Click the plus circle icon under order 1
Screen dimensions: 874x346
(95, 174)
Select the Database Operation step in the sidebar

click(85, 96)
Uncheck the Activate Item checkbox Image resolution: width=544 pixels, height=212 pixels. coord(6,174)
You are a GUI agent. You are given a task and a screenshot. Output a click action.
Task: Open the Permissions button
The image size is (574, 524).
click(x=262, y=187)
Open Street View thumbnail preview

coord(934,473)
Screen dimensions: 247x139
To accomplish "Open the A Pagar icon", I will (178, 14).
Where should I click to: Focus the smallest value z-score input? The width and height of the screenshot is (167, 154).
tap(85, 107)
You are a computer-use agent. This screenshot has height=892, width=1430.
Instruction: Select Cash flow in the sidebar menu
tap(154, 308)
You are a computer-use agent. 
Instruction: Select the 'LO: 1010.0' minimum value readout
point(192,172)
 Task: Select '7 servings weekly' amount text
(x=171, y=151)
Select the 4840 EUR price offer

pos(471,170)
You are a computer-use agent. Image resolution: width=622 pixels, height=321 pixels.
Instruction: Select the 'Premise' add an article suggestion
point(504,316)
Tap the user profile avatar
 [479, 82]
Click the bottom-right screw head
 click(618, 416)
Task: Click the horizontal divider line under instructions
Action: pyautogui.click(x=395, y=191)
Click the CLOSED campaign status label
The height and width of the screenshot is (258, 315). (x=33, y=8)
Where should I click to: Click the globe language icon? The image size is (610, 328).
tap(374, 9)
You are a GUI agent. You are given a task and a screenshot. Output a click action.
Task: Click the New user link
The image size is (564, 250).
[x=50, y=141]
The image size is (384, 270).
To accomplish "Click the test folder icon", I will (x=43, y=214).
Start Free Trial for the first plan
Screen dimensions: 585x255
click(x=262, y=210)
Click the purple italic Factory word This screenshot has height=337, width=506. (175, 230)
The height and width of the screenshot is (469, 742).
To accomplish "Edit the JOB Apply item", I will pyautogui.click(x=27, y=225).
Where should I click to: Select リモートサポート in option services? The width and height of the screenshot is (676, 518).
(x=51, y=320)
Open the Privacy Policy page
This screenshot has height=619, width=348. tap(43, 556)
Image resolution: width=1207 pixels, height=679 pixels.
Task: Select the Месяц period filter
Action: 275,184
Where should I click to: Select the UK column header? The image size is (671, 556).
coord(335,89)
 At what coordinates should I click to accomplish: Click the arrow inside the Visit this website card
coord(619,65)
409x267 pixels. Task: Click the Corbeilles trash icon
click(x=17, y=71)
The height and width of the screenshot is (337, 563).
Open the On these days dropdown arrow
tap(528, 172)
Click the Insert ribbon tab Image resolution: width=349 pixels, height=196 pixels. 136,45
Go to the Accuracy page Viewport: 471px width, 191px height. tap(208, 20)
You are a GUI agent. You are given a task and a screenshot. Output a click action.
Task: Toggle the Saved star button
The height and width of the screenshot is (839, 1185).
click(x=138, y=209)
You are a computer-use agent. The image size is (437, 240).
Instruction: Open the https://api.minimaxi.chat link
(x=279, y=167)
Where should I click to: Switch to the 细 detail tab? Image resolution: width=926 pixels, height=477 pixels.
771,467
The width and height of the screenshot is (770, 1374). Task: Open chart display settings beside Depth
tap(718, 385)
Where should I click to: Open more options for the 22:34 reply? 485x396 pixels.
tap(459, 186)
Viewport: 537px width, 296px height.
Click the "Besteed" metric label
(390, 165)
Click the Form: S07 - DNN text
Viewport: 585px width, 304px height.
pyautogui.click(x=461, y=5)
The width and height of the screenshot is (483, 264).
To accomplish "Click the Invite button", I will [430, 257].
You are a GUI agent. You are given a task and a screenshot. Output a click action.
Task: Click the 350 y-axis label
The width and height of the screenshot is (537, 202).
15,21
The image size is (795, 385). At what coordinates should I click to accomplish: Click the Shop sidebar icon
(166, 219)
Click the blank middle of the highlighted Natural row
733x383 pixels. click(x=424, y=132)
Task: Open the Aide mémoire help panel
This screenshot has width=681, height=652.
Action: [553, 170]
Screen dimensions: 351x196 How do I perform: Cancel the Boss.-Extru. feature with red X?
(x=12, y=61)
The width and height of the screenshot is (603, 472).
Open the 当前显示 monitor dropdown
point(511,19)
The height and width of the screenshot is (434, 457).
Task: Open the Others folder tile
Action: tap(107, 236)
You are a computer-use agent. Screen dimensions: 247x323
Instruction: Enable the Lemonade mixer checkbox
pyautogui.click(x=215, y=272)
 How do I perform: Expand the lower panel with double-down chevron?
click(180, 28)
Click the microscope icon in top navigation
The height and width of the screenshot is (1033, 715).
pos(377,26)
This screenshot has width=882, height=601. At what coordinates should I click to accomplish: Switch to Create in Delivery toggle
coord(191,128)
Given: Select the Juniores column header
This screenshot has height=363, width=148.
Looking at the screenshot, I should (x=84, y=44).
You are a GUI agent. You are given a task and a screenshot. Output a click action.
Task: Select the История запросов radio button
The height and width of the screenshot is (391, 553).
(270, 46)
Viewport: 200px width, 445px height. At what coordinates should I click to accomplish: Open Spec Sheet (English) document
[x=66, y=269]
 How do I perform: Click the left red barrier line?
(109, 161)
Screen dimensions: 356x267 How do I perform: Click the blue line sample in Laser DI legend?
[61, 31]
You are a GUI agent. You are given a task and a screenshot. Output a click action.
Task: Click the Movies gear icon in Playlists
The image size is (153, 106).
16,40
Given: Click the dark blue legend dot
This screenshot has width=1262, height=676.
◆ ◆ ◆ ◆ ◆ ◆ ◆
Directions for this task:
For the listing above, print only the lines starting at the line containing "This screenshot has width=882, height=601." and ending at the line containing "Task: Select the История", exactly, both included.

Your response:
This screenshot has width=882, height=601. At what coordinates should I click to accomplish: Switch to Create in Delivery toggle
coord(191,128)
Given: Select the Juniores column header
This screenshot has height=363, width=148.
Looking at the screenshot, I should (x=84, y=44).
You are a GUI agent. You are given a task and a screenshot. Output a click action.
Task: Select the История запросов radio button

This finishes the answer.